The answer did not come as a sound.
It came as a feeling.
Deep beneath the bones of the mountain Veyr, something shifted—not in stone, not in ice, but in memory. As though the world itself remembered a name it had long tried to forget.
Kael felt it in his chest.
That second heartbeat again.
Stronger now.
He clenched his jaw, forcing air into his lungs. "We need to move," he muttered, his voice rough, unfamiliar even to himself.
The Crownblade did not argue this time.
But she did not look away either.
They descended in silence.
No one spoke of what had happened atop the ridge. Not the riders, not the wind, not even the crunch of boots against frost seemed willing to break the fragile tension that clung to them.

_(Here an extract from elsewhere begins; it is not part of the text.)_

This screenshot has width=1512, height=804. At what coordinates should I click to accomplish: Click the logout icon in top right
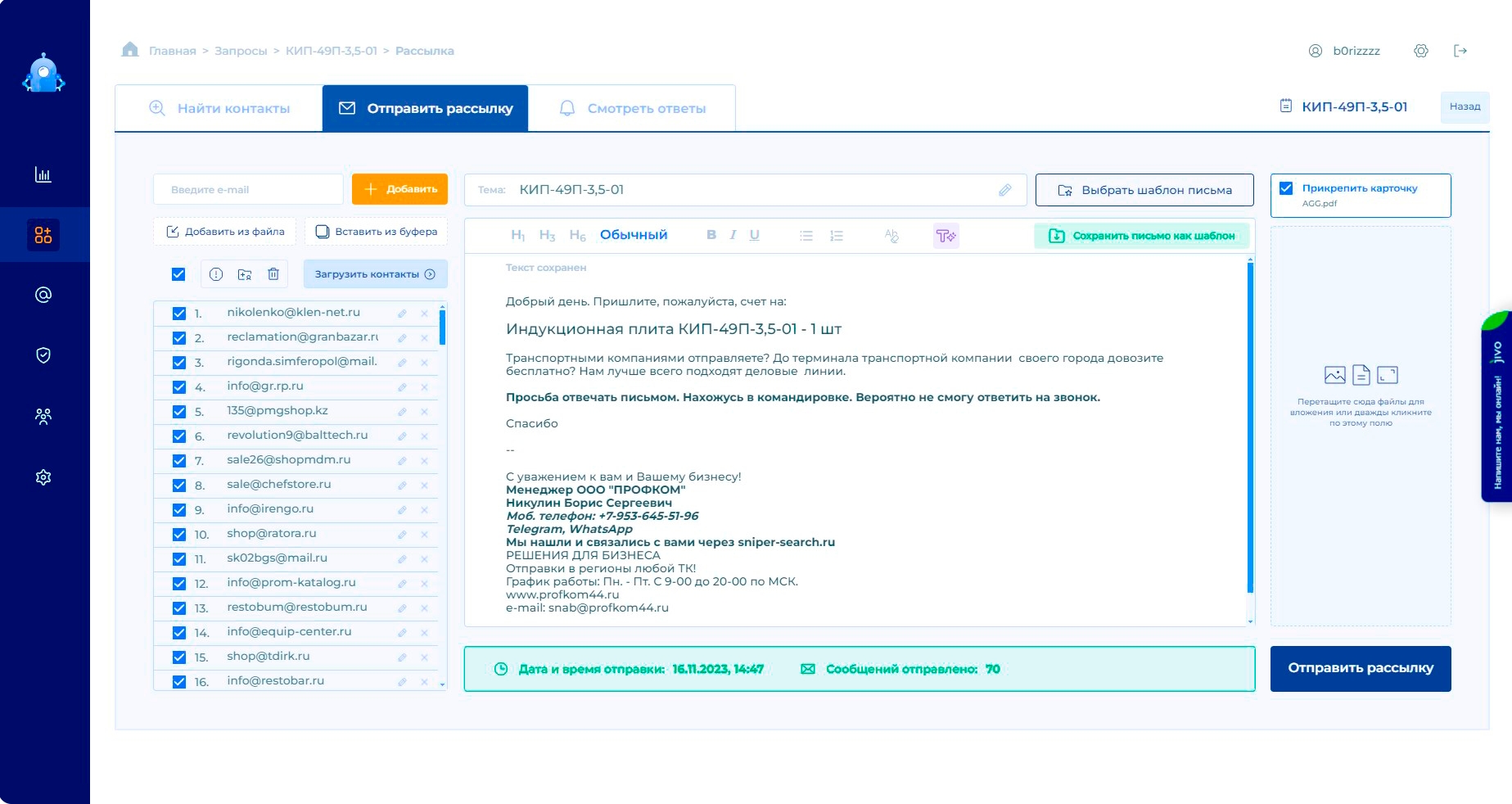(1460, 51)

Only the mountain watched.
And beneath it—
Something waited.
The path narrowed as they moved lower, twisting into a jagged wound carved through black stone. Ice gave way to ancient rock, veined with something darker than shadow—thin fractures that pulsed faintly, like veins carrying something alive.
Kael slowed.
"You feel it too," the Crownblade said quietly.
It wasn't a question.
He nodded once.
"It's not just the mountain," he replied. "It's… calling."
At that, one of the riders shifted uneasily. "Calling what?"
Kael didn't answer.
Because he didn't know.
Or worse—
Because he did.
They reached the gate at dusk.
Or what remained of it.
Two colossal pillars of obsidian rose from the earth, split down the center as if something immense had forced its way out from within. Between them yawned an opening—black, endless, wrong.
No frost touched its edges.
No wind crossed its threshold.
Even the light refused to enter.
The Crownblade stepped forward, her hand resting lightly on the hilt at her side. "This place… it predates the Wight King."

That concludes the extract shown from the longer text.